Mom did not return to work that day and instead spent the afternoon with me gathering prescriptions and making arrangements for my daycare, knowing that she would not be allowed to take the time off work to look after me herself, as back then, this was the norm. She and my dad, therefore, decided that in order to keep me in our home they would enlist the help of my other grandmother, my dad’s mom. Granny L-Belle worked the day shift at the cotton mill as she had for at least as long as my parents had known each other, but unlike my mom’s job, hers was protected by seniority and accrued untaken leave. She took the time off as unpaid vacation and my dad supplemented her income instead so that she could look after me as long as needed, unencumbered and without stress.
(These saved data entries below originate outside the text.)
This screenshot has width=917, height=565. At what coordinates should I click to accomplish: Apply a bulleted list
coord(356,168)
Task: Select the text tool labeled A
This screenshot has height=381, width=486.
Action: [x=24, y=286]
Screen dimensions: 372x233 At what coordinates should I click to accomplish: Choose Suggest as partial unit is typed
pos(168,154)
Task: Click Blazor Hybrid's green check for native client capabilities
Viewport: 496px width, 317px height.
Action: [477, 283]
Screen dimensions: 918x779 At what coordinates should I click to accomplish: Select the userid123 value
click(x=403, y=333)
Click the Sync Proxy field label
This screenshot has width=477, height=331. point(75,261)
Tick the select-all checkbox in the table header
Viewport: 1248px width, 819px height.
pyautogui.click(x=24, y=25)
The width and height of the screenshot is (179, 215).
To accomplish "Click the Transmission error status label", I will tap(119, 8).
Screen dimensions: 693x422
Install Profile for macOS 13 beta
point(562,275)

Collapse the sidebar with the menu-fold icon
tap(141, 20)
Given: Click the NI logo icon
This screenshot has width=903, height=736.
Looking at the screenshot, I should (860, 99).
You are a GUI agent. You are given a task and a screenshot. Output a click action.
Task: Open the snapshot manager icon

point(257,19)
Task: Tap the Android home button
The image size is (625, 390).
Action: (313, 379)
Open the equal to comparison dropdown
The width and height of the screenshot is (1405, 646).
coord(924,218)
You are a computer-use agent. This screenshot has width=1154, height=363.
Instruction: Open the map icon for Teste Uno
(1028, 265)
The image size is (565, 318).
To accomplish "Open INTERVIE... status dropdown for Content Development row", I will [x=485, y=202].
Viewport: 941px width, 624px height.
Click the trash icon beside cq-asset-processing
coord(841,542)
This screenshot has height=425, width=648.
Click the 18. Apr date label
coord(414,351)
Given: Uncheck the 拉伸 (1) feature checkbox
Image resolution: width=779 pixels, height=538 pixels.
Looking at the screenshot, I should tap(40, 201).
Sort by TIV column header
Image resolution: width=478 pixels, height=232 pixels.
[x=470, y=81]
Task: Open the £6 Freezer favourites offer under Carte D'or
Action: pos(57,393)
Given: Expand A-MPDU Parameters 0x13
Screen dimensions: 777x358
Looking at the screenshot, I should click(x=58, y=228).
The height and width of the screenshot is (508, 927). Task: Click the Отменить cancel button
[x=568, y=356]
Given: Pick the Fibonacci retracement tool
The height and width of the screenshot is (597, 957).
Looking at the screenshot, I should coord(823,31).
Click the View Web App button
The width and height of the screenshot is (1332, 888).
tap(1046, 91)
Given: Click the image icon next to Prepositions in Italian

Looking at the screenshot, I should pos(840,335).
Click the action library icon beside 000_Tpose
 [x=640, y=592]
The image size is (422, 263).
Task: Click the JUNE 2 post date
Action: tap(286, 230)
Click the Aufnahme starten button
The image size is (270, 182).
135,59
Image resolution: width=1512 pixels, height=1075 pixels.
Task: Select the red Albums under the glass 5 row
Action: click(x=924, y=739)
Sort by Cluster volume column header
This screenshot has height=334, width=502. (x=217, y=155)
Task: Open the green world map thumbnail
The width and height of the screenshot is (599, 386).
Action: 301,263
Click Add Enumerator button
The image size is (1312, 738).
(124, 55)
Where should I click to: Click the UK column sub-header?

For the next few weeks during the day grandmother L-Belle would stay at our home with me, methodically addicting me to soap operas, game shows and grilled cheese sandwiches. She was a decent woman, but not a strong one and displayed tendencies which ran counter to her strongly professed faith. She had an unnatural fear of Christ that was nothing akin to a relationship with a benevolent deity. She had, for a time, all but banished my own mother from family lunches when she one Sunday discovered that mom had secretly been sneaking us into the Baptist church rather than taking us to our grandmother’s chosen Church of Christ where we were expected every Wednesday and Sunday, barring death or similar. For me, even then there was no difference between what her church preached and ours proclaimed save perhaps the volume and twang. According to both, I would perish in hell were I to drink, dance, fancy a man outside of wedlock or do anything that remotely resembled enjoyment. And so granny L-Belle’s intransigence on this point struck me as the sign of someone perhaps not burdened with the capacity for rational thought. She allowed the views of her especially conservative brand of Christianity to dictate choices even a person completely devoid of any spiritual alignment would not have made. Like staying with an abusive alcoholic husband because divorce is a sin.
Still, to us, she was superb, even with or perhaps because of her manifest contradictions. Being with her was always a treat, but being with her instead of at school made the eventual four weeks I spent at home amongst the best of my entire childhood.